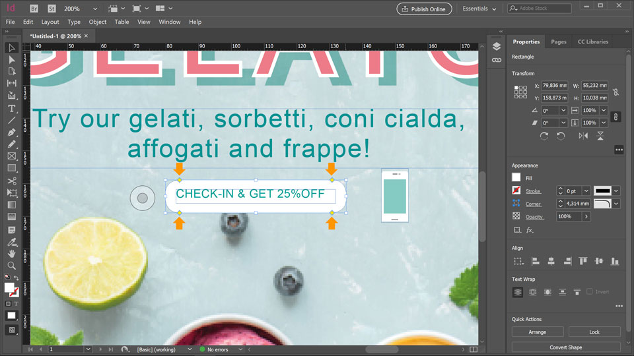Select the Direct Selection tool
Viewport: 634px width, 356px height.
(12, 59)
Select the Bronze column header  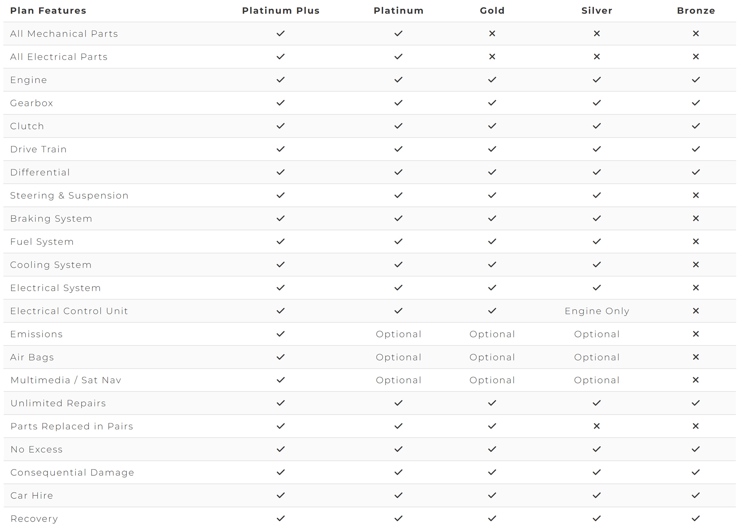coord(696,11)
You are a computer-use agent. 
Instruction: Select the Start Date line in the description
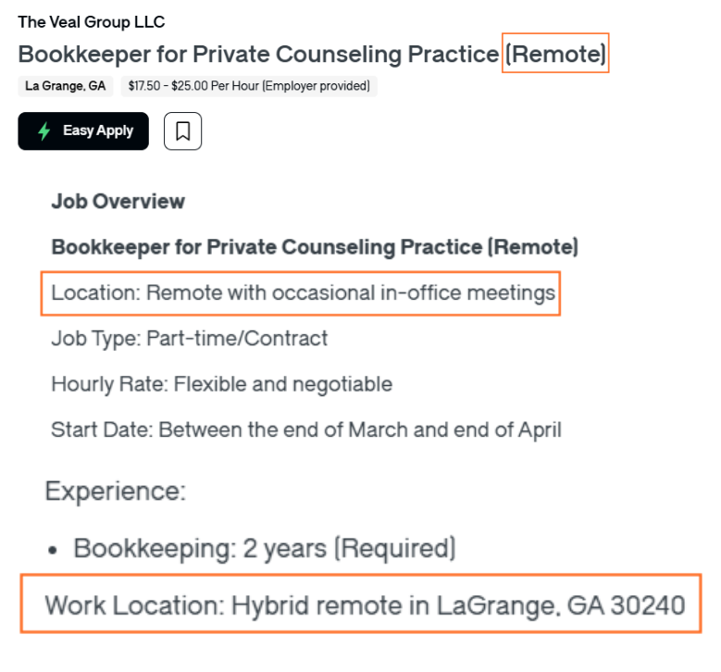pyautogui.click(x=305, y=429)
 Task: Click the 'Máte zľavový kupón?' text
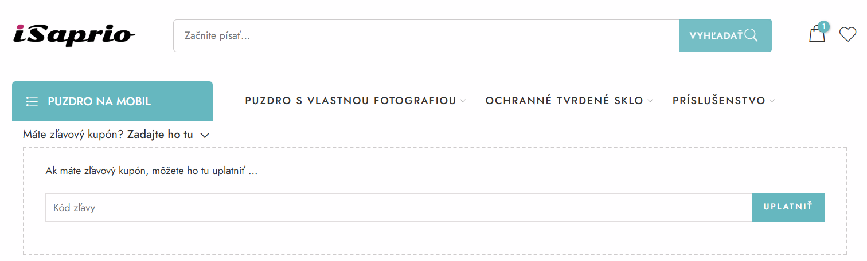pos(73,135)
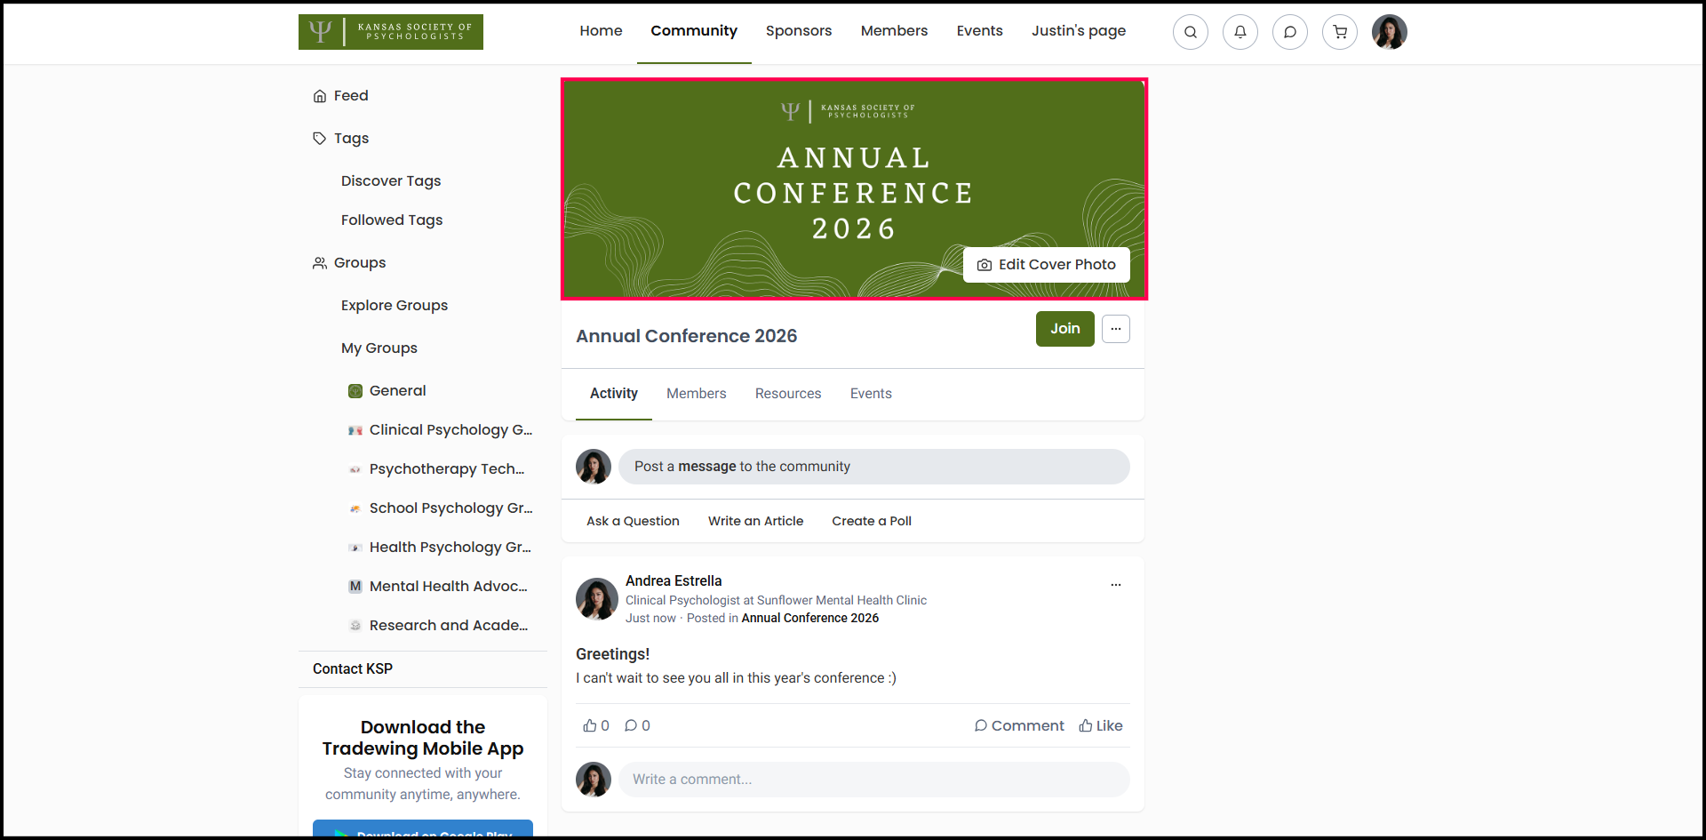Click the Comment button on the post
The image size is (1706, 840).
coord(1018,725)
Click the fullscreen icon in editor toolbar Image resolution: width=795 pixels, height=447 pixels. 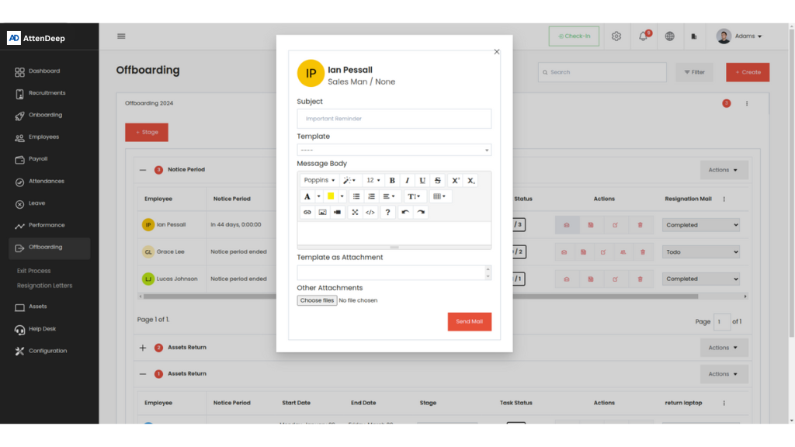[355, 212]
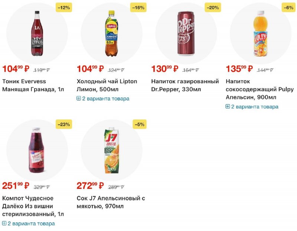Click the -20% discount badge on Dr.Pepper
This screenshot has width=297, height=231.
[x=212, y=7]
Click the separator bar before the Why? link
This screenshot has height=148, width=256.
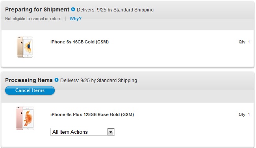tap(66, 19)
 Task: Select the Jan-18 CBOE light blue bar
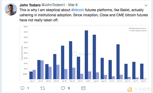point(42,70)
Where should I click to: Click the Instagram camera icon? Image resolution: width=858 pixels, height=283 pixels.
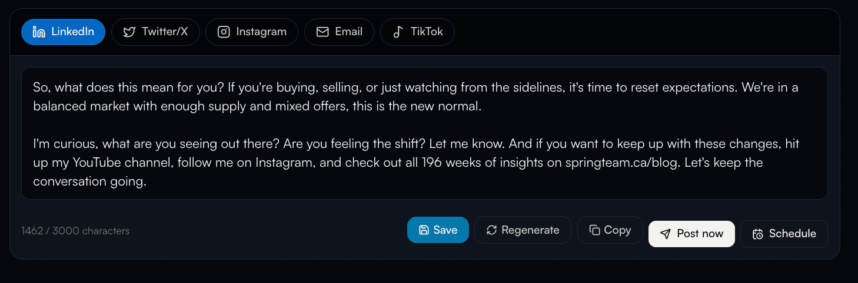(x=224, y=32)
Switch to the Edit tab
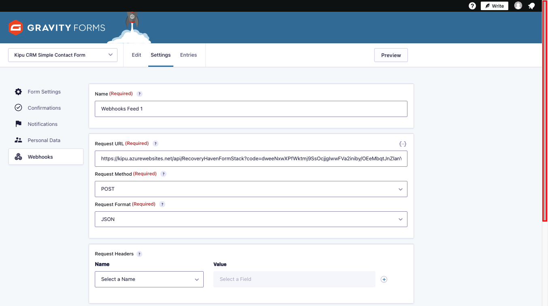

════════

• [Problem] Copy the records verbatim from the line with "Click the separator bar before the Why? link" through the end of the records, both ends included. Leave the pictures out of your copy.

• [The answer]
Click the separator bar before the Why? link
This screenshot has height=148, width=256.
tap(66, 19)
 Task: Select the Jan-18 CBOE light blue bar
point(42,70)
Where should I click to: Click the Instagram camera icon? Image resolution: width=858 pixels, height=283 pixels.
(x=224, y=32)
Switch to the Edit tab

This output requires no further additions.